Il me paraît également nécessaire de clarifier ce que doivent recouvrir les notions d'emploi de la force et d'usage des armes. À l'heure actuelle, certains équipements devraient relever de l'emploi de la force et non de l'usage des armes. Ainsi, dès lors qu'une grenade lacrymogène est lancée au moyen d'un lanceur de grenades, elle est intégrée à l'usage des armes – alors que la même grenade lancée à la main relève du cadre juridique de l'emploi de la force.

La traçabilité de l'ordre exprès devrait être établie au moyen de sa matérialisation. Sans en revenir aux réquisitions – abandonnées pour différentes raisons en dépit des réticences de certains membres de la représentation nationale, attachés à un dispositif ayant le mérite d'être très clair –, il me semble que nous devrions nous inspirer de ce système afin de disposer d'une meilleure visibilité sur le fonctionnement de la chaîne décisionnelle.

Pour ce qui est de la hiérarchisation des missions, lorsqu'une autorité nous confie une mission, il importe d'en comprendre l'esprit. S'il est inenvisageable que des manifestants investissent l'Assemblée nationale, le palais de l'Élysée ou des installations d'importance vitale, les situations les plus courantes sont soumises à une appréciation portant sur leur étendue et leur contexte et mettant en jeu la notion de désordre acceptable : si quelques dommages matériels n'entraînent pas forcément une intervention – quelques bris de glaces ne remettent pas en cause en République –, les scènes de pillage auxquelles j'ai assisté il y a quelque temps à Montpellier m'ont décidé à intervenir d'autorité. Notre obsession, c'est la protection des personnes. Nous avons pour objectif de limiter constamment l'emploi de la force afin de limiter les dommages corporels pouvant en résulter. C'est la prise en compte de l'ensemble de ces éléments qui détermine l'attitude du chef opérationnel, étant précisé que tout va très vite : une situation peut muter en quelques secondes.

La différenciation des forces est une question très importante. On a créé des forces spécialisées : d'abord la gendarmerie mobile, puis les CRS, partant du principe que le maintien de l'ordre est un métier. Si la gendarmerie et la police partagent le même spectre d'intervention, la gendarmerie mobile a vocation, de par sa nature militaire et ses moyens, à aller au-devant des situations les plus complexes. En matière d'implication des forces de sécurité publique générale, je considère que police et gendarmerie sont complémentaires et que les forces territoriales sont des forces de régulation sociale du quotidien : elles ont un contact avec les personnes et un comportement un peu différents de ceux des gendarmes mobiles et des CRS – j'ajoute que ces forces ne sont pas entraînées au maintien de l'ordre.

En termes de volume, je suis de ceux qui plaident pour que l'emploi de la gendarmerie départementale se fasse en deuxième échelon, pour des missions de bouclage plutôt que pour des missions de force – car, je le répète, le maintien de l'ordre est un métier nécessitant un entraînement approprié et renouvelé.

> Exercices
1. Indiquez si chacune des affirmations suivantes concorde avec le texte sur le maintien de l'ordre, en répondant par oui ou par non et en citant les mots décisifs du texte. (a) Une grenade lacrymogène lancée à la main relève de l'usage des armes. (b) La gendarmerie mobile a été créée avant les CRS. (c) Les forces territoriales sont entraînées au maintien de l'ordre.
2. Poursuivez le texte sur le maintien de l'ordre à la suite de sa dernière phrase.
Les données qui suivent proviennent d'une autre source.

> Données de localisation d'éléments

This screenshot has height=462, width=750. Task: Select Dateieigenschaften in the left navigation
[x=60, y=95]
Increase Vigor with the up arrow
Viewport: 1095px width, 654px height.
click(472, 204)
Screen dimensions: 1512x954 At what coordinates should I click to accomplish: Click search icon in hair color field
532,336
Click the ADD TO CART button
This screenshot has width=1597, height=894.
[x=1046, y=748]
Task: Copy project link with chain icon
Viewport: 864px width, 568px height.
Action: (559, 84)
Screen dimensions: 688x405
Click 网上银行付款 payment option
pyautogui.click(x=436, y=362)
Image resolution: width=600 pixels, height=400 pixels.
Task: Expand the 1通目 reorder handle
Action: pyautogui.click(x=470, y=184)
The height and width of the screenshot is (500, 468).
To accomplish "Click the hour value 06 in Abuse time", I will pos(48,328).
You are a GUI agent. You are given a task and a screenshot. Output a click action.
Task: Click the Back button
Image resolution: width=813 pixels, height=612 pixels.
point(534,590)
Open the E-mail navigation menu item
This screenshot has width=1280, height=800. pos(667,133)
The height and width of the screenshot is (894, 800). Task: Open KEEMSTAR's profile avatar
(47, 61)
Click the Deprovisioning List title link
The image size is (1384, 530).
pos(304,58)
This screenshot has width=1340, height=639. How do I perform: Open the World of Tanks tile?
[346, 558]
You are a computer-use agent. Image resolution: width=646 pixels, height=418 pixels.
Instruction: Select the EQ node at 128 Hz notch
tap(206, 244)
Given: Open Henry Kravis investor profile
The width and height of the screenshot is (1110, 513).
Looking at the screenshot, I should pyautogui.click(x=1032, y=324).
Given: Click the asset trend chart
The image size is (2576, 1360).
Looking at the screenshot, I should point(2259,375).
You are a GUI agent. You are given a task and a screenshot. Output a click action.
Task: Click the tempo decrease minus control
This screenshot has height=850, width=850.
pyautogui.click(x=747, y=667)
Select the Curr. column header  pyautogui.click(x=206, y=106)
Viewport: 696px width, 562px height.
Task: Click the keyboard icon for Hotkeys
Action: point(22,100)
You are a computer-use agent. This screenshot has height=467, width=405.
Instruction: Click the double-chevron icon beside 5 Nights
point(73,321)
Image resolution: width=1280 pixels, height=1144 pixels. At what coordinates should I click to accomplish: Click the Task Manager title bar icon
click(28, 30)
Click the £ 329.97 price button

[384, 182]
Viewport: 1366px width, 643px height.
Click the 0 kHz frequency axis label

> Corrigé des exercices
1.
(a) Non : « la même grenade lancée à la main relève du cadre juridique de l'emploi de la force ».
(b) Oui : « d'abord la gendarmerie mobile, puis les CRS ».
(c) Non : « ces forces ne sont pas entraînées au maintien de l'ordre ».

2.
J'en viens au format des escadrons. Il y a quatre ou cinq ans, dans le contexte de l'époque, il a été décidé de procéder à une réduction très significative des effectifs des forces mobiles. Ainsi la gendarmerie mobile a-t-elle vu quinze de ses escadrons dissous, ce qui représente environ 2 500 effectifs. Discipliné, j'avais cependant émis des réserves à deux titres, considérant que la société évolue dans le sens d'une radicalisation – on assiste à une augmentation de la violence globale sous différentes formes –, et qu'il est donc nécessaire de disposer de volumes importants de forces mobiles, étant précisé que celles-ci peuvent efficacement soutenir la gendarmerie ou la police dans la lutte contre les cambriolages, car gendarmes et CRS savent très bien contrôler un territoire. L'effectif de l'escadron est passé de 75 à 68 personnels, ce qui a été en partie compensé par l'introduction d'un plus grand nombre de véhicules, afin d'améliorer la mobilité des unités. Nous avons également intégré les cellules « image ordre public », composées chacune de deux personnes, afin de garantir les droits des manifestants, mais aussi ceux des forces de l'ordre. Actuellement, au sein d'un escadron, le nombre de gendarmes intervenant effectivement pour le maintien de l'ordre est d'une cinquantaine.

Or, les situations sont de plus en plus complexes, notamment en matière de maintien de l'ordre rural, l'un des plus exigeants en raison du fait qu'il nécessite d'intervenir sur un terrain ouvert, non compartimenté, et de faire face à un adversaire extrêmement mobile. Se pose donc la question de l'équilibre du rapport des forces et de l'insuffisance des moyens, qui concerne notamment les moyens spéciaux. Chacun sait que, du fait des choix budgétaires, la gendarmerie dispose de capacités moindres qu'auparavant : par exemple, elle dispose de moins de véhicules blindés de maintien de l'ordre – qui sont, je le précise, des véhicules bleus à roues, d'une grande importance dans certaines situations très dégradées. Une réflexion peut être engagée sur le format utile et nécessaire des forces de l'ordre et sur les équipements qui leur sont nécessaires.

La France est le pays dont la doctrine est la plus aboutie, et je ne dis pas cela par chauvinisme, mais parce que j'ai pu m'en convaincre en allant visiter les forces de sécurité de la plupart des pays d'Europe. Ainsi, au Royaume-Uni, le policier concentre tous les pouvoirs, ce qui est très étonnant pour un pays s'affichant comme une démocratie. En France, le gendarme ou le policier chargé du maintien de l'ordre relève de deux autorités : d'une part celle du magistrat – le maintien de l'ordre étant une mission en partie définie par le code pénal –, d'autre part, celle du représentant de l'État, donc de l'autorité civile. Le très grand formalisme auquel sont soumises nos forces, cette tutelle constante – qui me paraît logique au regard des impératifs de la démocratie – étonne souvent les stagiaires étrangers.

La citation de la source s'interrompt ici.